### Task prompt
Gather, from the data below, each line in which the word "computer" occurs.
BEGIN Given information
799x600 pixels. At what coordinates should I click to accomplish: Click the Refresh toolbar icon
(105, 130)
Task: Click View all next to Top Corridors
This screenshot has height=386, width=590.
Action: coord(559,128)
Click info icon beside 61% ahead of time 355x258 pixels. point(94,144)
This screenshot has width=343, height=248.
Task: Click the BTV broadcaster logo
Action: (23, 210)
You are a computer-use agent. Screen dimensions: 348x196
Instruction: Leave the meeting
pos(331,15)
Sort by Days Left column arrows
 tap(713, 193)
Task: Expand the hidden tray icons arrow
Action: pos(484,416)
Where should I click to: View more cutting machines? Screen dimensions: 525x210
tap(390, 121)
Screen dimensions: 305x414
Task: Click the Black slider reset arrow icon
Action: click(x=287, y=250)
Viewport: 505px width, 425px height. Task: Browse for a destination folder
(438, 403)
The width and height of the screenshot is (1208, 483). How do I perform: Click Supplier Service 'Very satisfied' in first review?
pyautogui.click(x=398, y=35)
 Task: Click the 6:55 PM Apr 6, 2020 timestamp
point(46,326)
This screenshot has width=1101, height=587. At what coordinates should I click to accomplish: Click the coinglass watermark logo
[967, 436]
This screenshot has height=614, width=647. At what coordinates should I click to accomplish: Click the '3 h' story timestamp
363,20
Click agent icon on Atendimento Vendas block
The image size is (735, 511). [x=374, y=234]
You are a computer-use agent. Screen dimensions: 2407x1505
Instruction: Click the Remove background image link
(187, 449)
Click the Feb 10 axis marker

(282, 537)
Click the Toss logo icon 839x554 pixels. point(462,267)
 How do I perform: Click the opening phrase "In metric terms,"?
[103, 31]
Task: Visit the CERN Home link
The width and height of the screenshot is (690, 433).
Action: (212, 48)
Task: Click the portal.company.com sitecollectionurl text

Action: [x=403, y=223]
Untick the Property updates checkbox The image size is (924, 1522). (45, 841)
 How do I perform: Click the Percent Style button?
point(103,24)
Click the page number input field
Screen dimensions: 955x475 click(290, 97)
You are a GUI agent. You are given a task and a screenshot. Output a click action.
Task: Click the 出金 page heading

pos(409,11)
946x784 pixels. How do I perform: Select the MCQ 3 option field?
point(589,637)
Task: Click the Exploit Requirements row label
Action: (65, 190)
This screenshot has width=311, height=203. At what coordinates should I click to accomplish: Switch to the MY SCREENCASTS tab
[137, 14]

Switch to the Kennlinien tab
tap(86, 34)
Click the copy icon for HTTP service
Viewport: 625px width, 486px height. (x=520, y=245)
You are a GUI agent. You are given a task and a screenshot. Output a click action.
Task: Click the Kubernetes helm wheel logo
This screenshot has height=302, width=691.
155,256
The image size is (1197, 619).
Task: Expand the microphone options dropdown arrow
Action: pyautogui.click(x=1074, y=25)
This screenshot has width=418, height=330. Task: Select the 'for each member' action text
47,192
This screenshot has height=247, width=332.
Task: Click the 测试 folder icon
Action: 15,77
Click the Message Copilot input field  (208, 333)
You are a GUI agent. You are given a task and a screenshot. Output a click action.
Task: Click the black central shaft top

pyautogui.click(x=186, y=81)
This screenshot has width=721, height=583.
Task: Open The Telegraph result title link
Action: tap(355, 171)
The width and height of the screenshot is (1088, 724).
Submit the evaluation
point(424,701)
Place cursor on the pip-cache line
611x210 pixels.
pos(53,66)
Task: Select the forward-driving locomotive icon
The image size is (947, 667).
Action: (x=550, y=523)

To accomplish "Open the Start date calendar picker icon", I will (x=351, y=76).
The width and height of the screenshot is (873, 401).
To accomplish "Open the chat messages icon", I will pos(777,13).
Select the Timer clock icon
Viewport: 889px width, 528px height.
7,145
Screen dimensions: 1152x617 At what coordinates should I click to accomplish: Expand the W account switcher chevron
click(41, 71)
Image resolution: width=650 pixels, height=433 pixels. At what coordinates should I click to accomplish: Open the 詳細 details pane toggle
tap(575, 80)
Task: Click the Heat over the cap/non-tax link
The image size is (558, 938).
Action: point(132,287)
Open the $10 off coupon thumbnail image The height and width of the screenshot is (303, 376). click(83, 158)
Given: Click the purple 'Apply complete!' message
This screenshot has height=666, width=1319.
END Given information
### Solution for this exercise
You are a computer-use agent. Screen dimensions: 348x196
You are a computer-use agent. Screen dimensions: 2407x1505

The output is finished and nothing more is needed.